@Yas_Wisden 2 minute read
Craig Overton played a quietly important role in England’s thrashing of India at Headingley. Yas Rana looks at what the future may hold for the Somerset man who dominates county cricket in a way very rarely seen.
Craig Overton’s surprise return to ODI cricket earlier this summer possibly did his Test prospects more harm than good. Not that he performed badly. He actually bowled well against a strong Pakistan top-order in a format that’s not his best without ever being handed the new ball.
The reason why it could have been detrimental to his Test prospects was that it put paid to the most prominent attempt to explain his dramatic improvement for Somerset – that Overton had ‘put on a yard’. CricViz ball-tracking data showed that his pace against Pakistan was identical to his average speed across his maiden ODI against Australia back in 2018.
It didn’t take an enormous leap to then conclude that after all, Overton might not be much more effective in 2021 than he was when he was last seen in Test cricket in 2019. In his four Test appearances – all England defeats – he’d bowled well without setting the world alight. Dependable, but arguably not penetrative enough against the highest calibre of Test batsmen – a decent back-up option when you’re a few players down, but little more.
But bowling isn’t that straightforward. Adding a couple of extra mph does not guarantee increased rewards and conversely, you can improve without getting quicker, which is exactly what Overton has done.
His recent numbers in first-class cricket are genuinely absurd. Since the start of last summer, Overton has 73 first-class wickets at 13.15. He’s been well and truly banging down the door and while his first four Test caps were earned through excellence in the County Championship, his recent form has been way beyond that.
He is a more probing bowler now, giving batsmen very little to work with – in 2021, his County Championship economy rate is just 2.19 runs per over. His performance at Headingley confirmed what his numbers suggested – he is a more threatening bowler now than he has ever been before. It was by some distance his best display for England and it was one that suggested that he can be more than a reserve who is only called upon in an injury crisis. At times this summer, the pressure valve has been released somewhat for the opposition when Ollie Robinson and James Anderson have been brought off. Overton ensured that there was no let up when the new-ball pairing tired.
His batting is also improving and with Sam Curran demonstrably the least threatening of England’s quicks this summer – and short on runs – you’d hope that Overton has nudged past him in the pecking order. In a less eye-catching way, Overton could perform the role it was hoped Curran could fulfil at home – a potent member of a four-person seam attack who also bats eight.
There is a hesitation around the likes of Robinson and Overton, bowlers around the 80mph mark whose greatest assets are consistency and subtle variation. Robinson has quickly established himself as a key figure in Joe Root’s side but he was around the England set-up for the best part of a year without getting a game. Overton, despite being a County Championship wrecking ball, has been behind Sam Curran for some time.
Part of that hesitation stems from England’s desire to field bowlers who have a ‘point of difference’. Someone slightly quicker or someone who bowls from a different angle. It’s a view that’s influenced by how ineffectual England’s army of right-arm medium-fast bowlers fared in Australia four years ago.
But it would be an error to disregard those kinds of bowlers in Australia. England’s struggles four years ago weren’t just down to a lack of speed, but a lack of quality. Tom Curran and Jake Ball both averaged over 100, Stuart Broad was going through one of the toughest spells in his career and Chris Woakes was still someone who struggled overseas. Overton was not the bowler he is today.

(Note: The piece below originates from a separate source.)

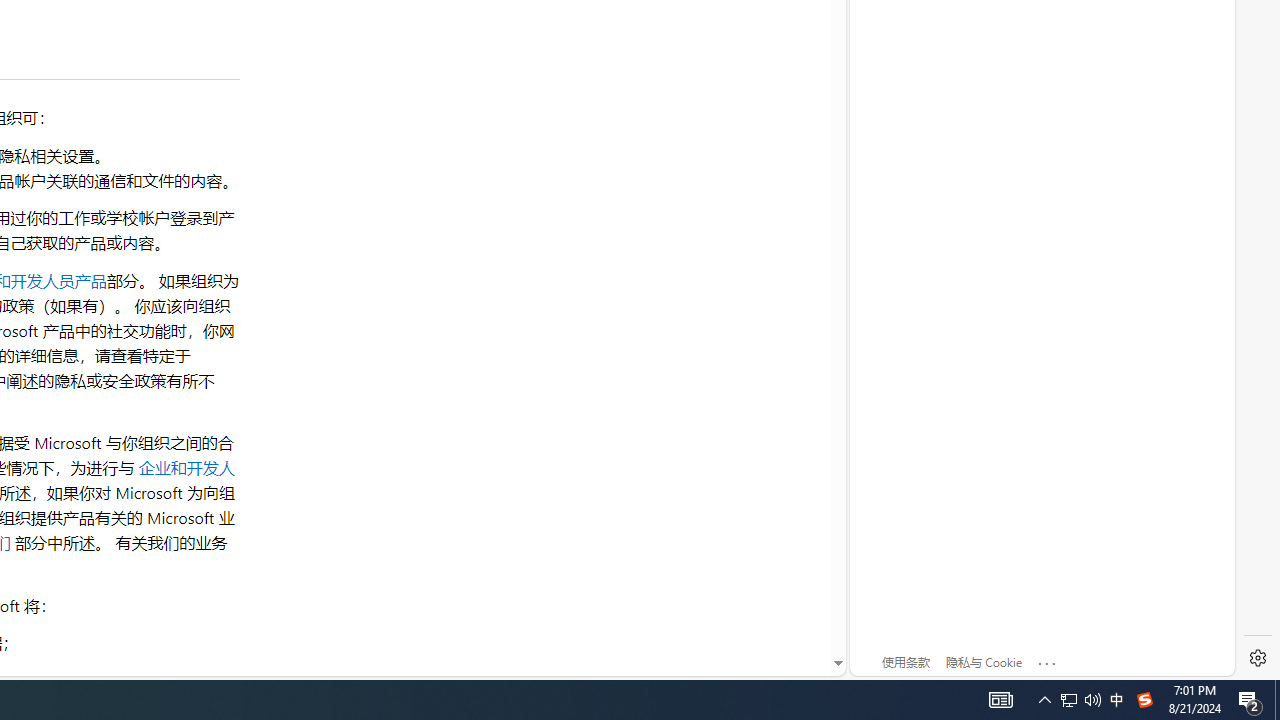 The image size is (1280, 720). What do you see at coordinates (1092, 698) in the screenshot?
I see `'Q2790: 100%'` at bounding box center [1092, 698].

In the winter just gone, India overcame Australia with little express pace. Mohammed Siraj and Shardul Thakur both played vital hands, neither of whom are in the Mark Wood/Jofra Archer/Olly Stone pace bracket. Both Robinson and Overton have had success in Australia, too – the pair shared 13 of the 20 Australia A wickets to fall in England Lions’ impressive victory at the MCG last year.
In any case, possible success in Australia shouldn’t be a prerequisite for inclusion elsewhere. There are 10 other Test nations and it’s not as if Australia is the only country England struggle in. While it was only one Test, Craig Overton showed that he can be much more than a respectable back-up.